One of my tasks after the scout summer camp was to go through all photos from it and choose the best to share them on Facebook. It turned out that about 80% of images were crappy and the rest needed some improvements. There are lots of ways how to tweak the photo, and it takes a lot of time to find the best crop, colors, etc. It is frustrating. Wouldn’t it be amazing to have this process automated?
Project’s GitHub: https://github.com/thePetrMarek/AutomaticNeuralImageCropper
My goal of this project is to design system, which takes a photo and automatically modifies it to look the best. This includes cropping and color modifications. I decided not to use smart heuristics only. I create a trainable end-to-end neural model.
My inspiration is the blog post by Andrej Karpathy called What a Deep Neural Network thinks about your #selfie. Andrej Karpathy trained convolutional neural network to recognize good and bad selfies in his work. The best thing from my point of view is that he was able to improve the selfies with this system by cropping them. It works like this. The model outputs the probability that the selfie is good. You make many random crops of the selfie and choose the one with the highest probability being good. Voilà, you have a better selfie. I want to use this principle in my system.
Recognizing good and bad pictures
To train any model you needed data first (you know, captain obvious). Data should contain images labeled by a quality measurement like the number of likes, shares, upvotes or rating. You can use AVA: A Large-Scale Database for Aesthetic Visual Analysis for example. I downloaded about 1M various images labeled by the number of likes. Because the number of likes goes from zero to infinity, it doesn’t say anything about the image being good or bad. And that is what we want to predict, right? It holds that more likes mean better image (at least in most cases). But where is the line between good and bad? We can turn to Andrej Karpathy again. His solution to this problem was to shuffle the images, make random batches, sort batches by the number of likes, and label top half of images as good and the bottom half as bad. We label every image as good or bad in this way.
Next step is to design the model. My model is written with the help of Tensorflow. I chose the simple way and used Inception model v4 pre-trained on ImageNet to which I appended fully connected output layer with two classes. My loss function is cross entropy, and I change only parameters of the fully connected layer. Weights of inception model are fixed.
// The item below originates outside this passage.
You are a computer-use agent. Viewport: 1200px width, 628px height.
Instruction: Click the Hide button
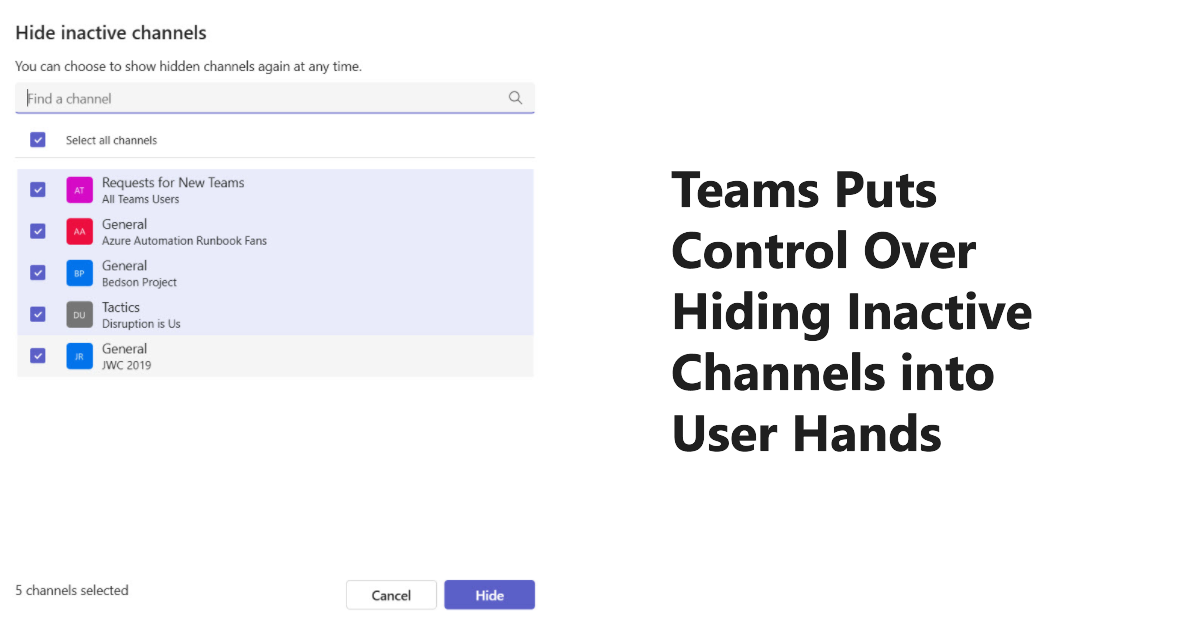click(489, 594)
The reason why I don’t fine tune the inception is that I train the model on my laptop with NVIDIA GeForce GTX 960M. I ended up training it on only part of data, approximately 50k images, over several nights (five to seven maybe…). The model achieves accuracy around 58%-60% on the validation set of 1000 images. It seems like a poor performance, but it turns out it is enough in practice (Karpathy had similar performance in his work).
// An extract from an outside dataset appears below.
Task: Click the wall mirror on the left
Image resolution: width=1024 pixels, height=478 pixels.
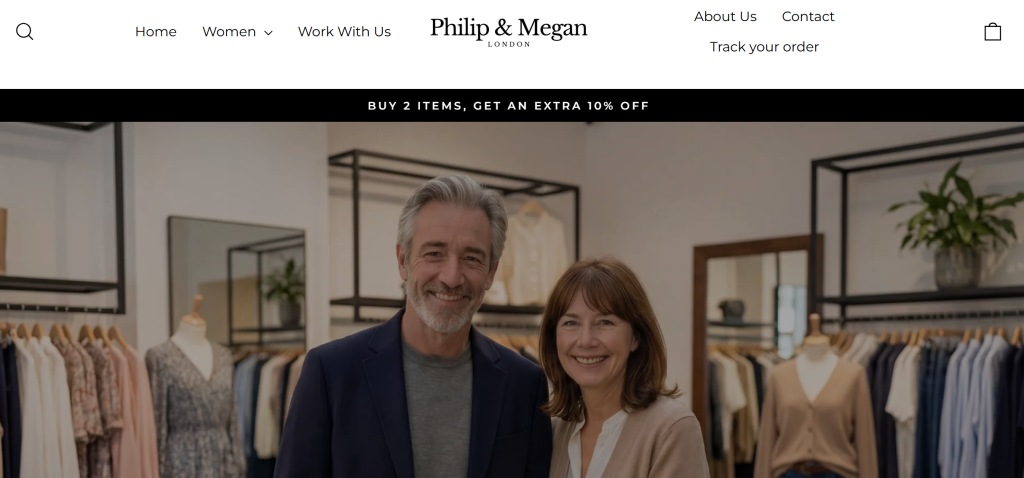Action: [236, 282]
Automatically cropping the image
Next step was to crop the image automatically. The first thing which I tried was to create five random crops, make slight modifications (change size, change position), follow the gradient of the good photo and choose the crop with the best score. The advantage of this method is that it is fast, but the disadvantage is the stochasticity of this process. The result of the process depends on the first five initial crops.
My next approach combats the stochasticity. I create the grid of crops, evaluate each of them and select the best among them. I decided to use square crops only to reduce the number of possible crops. Another benefit is that the inception model takes square images as input, so there is no distortion. My initial mistake was that I allowed too small crops. It often happened, that the model chosen crop of some detail from the picture (leaves in the background of a photo for example). I limited the size of the crop to at least 80% of a smaller side of the image (the sizes of crops are 80%, 90% and 100% of shorter side). This approach significantly increased the quality of crops. The stride of the crop is 1/80 of the photo’s smaller side. This method is slower than the previous one because it needs to evaluate about 1500 crops on average. However, results are better.
I decided to use the system to improve the colors of images too. I do it after cropping. I try several values of brightness, contrast, and color from ImageEnhance of Pillow library. The procedure is the same as in the case of cropping. Try all possible values independently for each property and choose the one with the highest probability of being good predicted by the model. The key is to limit the possible values again. The first version with all values sometimes produced too dark or too bright images. I use only values between 0.75 and 1.25 with a step size of 0.1 (1 is the original image) for all three values. This procedure is fairly quick because there are only 150 possible values to try (50 for each value).
We can now move to the most interesting part, to the results of the system.
Photos from the internet
I show examples of crops on the photos from the internet. They seem to be taken by professional photographers, and they have probably been modified already.
I show below the crops on the pictures taken by my friends. They aren’t professional photographers. They were modified only minimally.
The system is not perfect all the times. Main problems are shown below.
This work shows that it is possible to create an end to end system for improving images by cropping them and improving their colors. One of the possible improvements can be to fine tune the Inception model, or to speed the model up by using some simpler pre-trained model as Mobilenet. An interesting possibility would be to use the model in camera app to display the score of a photo (or a number of possible likes) in real time. This system can also be used to create an image or video thumbnails.